Restate the listing in full, keeping every word as it is.

☆ ☆ ☆ ☆ ☆ ☆ ☆

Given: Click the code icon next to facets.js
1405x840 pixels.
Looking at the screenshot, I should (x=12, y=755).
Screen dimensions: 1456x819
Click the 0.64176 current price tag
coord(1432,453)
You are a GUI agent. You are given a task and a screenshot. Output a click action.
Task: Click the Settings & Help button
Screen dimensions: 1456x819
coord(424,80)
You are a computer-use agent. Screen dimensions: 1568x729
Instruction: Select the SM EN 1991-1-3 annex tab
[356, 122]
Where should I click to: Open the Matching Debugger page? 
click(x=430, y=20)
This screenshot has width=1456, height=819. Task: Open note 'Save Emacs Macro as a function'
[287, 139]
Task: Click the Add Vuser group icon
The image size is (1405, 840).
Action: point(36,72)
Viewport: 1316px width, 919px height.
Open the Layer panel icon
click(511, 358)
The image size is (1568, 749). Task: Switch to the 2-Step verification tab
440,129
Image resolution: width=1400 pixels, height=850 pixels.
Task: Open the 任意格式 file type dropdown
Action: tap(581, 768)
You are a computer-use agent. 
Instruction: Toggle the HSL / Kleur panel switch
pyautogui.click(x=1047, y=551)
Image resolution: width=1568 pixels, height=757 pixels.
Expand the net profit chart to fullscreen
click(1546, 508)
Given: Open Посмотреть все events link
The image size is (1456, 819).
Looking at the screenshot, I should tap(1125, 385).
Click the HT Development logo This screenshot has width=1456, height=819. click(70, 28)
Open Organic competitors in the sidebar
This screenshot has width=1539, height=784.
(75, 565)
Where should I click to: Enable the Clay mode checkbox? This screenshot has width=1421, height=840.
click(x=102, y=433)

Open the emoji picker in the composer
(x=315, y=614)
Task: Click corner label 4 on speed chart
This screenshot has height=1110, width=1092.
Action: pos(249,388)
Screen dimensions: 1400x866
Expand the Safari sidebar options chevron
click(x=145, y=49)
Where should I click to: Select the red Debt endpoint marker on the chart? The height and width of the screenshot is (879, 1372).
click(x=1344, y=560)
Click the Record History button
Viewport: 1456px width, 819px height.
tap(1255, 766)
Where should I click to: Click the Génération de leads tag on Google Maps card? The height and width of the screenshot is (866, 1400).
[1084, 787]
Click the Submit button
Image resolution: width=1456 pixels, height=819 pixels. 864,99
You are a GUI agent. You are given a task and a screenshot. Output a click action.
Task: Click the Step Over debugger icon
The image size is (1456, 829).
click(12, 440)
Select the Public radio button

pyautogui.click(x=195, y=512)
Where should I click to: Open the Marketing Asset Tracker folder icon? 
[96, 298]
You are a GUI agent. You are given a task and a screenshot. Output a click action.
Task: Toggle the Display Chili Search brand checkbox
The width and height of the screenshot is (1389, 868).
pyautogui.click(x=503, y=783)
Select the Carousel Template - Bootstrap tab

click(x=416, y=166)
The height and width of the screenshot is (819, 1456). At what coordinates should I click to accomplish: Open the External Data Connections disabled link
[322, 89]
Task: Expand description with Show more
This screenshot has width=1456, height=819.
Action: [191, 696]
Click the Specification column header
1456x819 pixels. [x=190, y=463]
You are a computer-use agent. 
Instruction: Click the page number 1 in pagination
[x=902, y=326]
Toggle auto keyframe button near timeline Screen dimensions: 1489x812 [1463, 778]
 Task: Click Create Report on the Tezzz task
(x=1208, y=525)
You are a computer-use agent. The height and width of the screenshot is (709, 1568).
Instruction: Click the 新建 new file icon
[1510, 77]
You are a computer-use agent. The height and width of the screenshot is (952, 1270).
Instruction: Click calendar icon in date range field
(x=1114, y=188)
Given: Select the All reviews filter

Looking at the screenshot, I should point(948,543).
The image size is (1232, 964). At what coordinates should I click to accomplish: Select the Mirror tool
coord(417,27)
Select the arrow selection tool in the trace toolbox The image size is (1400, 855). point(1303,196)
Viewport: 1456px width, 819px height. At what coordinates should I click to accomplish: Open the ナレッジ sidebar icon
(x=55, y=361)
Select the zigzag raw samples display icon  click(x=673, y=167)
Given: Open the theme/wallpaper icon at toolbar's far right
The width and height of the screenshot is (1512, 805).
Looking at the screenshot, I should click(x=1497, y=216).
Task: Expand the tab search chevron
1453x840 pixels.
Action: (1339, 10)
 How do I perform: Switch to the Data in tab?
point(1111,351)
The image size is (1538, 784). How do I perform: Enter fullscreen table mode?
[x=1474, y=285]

☆ ☆ ☆ ☆ ☆ ☆ ☆

**Task answer**
Given: Click the code icon next to facets.js
1405x840 pixels.
Looking at the screenshot, I should (x=12, y=755).
Screen dimensions: 1456x819
Click the 0.64176 current price tag
coord(1432,453)
You are a GUI agent. You are given a task and a screenshot. Output a click action.
Task: Click the Settings & Help button
Screen dimensions: 1456x819
coord(424,80)
You are a computer-use agent. Screen dimensions: 1568x729
Instruction: Select the SM EN 1991-1-3 annex tab
[356, 122]
Where should I click to: Open the Matching Debugger page? 
click(x=430, y=20)
This screenshot has width=1456, height=819. Task: Open note 'Save Emacs Macro as a function'
[287, 139]
Task: Click the Add Vuser group icon
The image size is (1405, 840).
Action: point(36,72)
Viewport: 1316px width, 919px height.
Open the Layer panel icon
click(511, 358)
The image size is (1568, 749). Task: Switch to the 2-Step verification tab
440,129
Image resolution: width=1400 pixels, height=850 pixels.
Task: Open the 任意格式 file type dropdown
Action: tap(581, 768)
You are a computer-use agent. 
Instruction: Toggle the HSL / Kleur panel switch
pyautogui.click(x=1047, y=551)
Image resolution: width=1568 pixels, height=757 pixels.
Expand the net profit chart to fullscreen
click(1546, 508)
Given: Open Посмотреть все events link
The image size is (1456, 819).
Looking at the screenshot, I should tap(1125, 385).
Click the HT Development logo This screenshot has width=1456, height=819. click(70, 28)
Open Organic competitors in the sidebar
This screenshot has width=1539, height=784.
(75, 565)
Where should I click to: Enable the Clay mode checkbox? This screenshot has width=1421, height=840.
click(x=102, y=433)

Open the emoji picker in the composer
(x=315, y=614)
Task: Click corner label 4 on speed chart
This screenshot has height=1110, width=1092.
Action: pos(249,388)
Screen dimensions: 1400x866
Expand the Safari sidebar options chevron
click(x=145, y=49)
Where should I click to: Select the red Debt endpoint marker on the chart? The height and width of the screenshot is (879, 1372).
click(x=1344, y=560)
Click the Record History button
Viewport: 1456px width, 819px height.
tap(1255, 766)
Where should I click to: Click the Génération de leads tag on Google Maps card? The height and width of the screenshot is (866, 1400).
[1084, 787]
Click the Submit button
Image resolution: width=1456 pixels, height=819 pixels. 864,99
You are a GUI agent. You are given a task and a screenshot. Output a click action.
Task: Click the Step Over debugger icon
The image size is (1456, 829).
click(12, 440)
Select the Public radio button

pyautogui.click(x=195, y=512)
Where should I click to: Open the Marketing Asset Tracker folder icon? 
[96, 298]
You are a GUI agent. You are given a task and a screenshot. Output a click action.
Task: Toggle the Display Chili Search brand checkbox
The width and height of the screenshot is (1389, 868).
pyautogui.click(x=503, y=783)
Select the Carousel Template - Bootstrap tab

click(x=416, y=166)
The height and width of the screenshot is (819, 1456). At what coordinates should I click to accomplish: Open the External Data Connections disabled link
[322, 89]
Task: Expand description with Show more
This screenshot has width=1456, height=819.
Action: [191, 696]
Click the Specification column header
1456x819 pixels. [x=190, y=463]
You are a computer-use agent. 
Instruction: Click the page number 1 in pagination
[x=902, y=326]
Toggle auto keyframe button near timeline Screen dimensions: 1489x812 [1463, 778]
 Task: Click Create Report on the Tezzz task
(x=1208, y=525)
You are a computer-use agent. The height and width of the screenshot is (709, 1568).
Instruction: Click the 新建 new file icon
[1510, 77]
You are a computer-use agent. The height and width of the screenshot is (952, 1270).
Instruction: Click calendar icon in date range field
(x=1114, y=188)
Given: Select the All reviews filter

Looking at the screenshot, I should point(948,543).
The image size is (1232, 964). At what coordinates should I click to accomplish: Select the Mirror tool
coord(417,27)
Select the arrow selection tool in the trace toolbox The image size is (1400, 855). point(1303,196)
Viewport: 1456px width, 819px height. At what coordinates should I click to accomplish: Open the ナレッジ sidebar icon
(x=55, y=361)
Select the zigzag raw samples display icon  click(x=673, y=167)
Given: Open the theme/wallpaper icon at toolbar's far right
The width and height of the screenshot is (1512, 805).
Looking at the screenshot, I should click(x=1497, y=216).
Task: Expand the tab search chevron
1453x840 pixels.
Action: (1339, 10)
 How do I perform: Switch to the Data in tab?
point(1111,351)
The image size is (1538, 784). How do I perform: Enter fullscreen table mode?
[x=1474, y=285]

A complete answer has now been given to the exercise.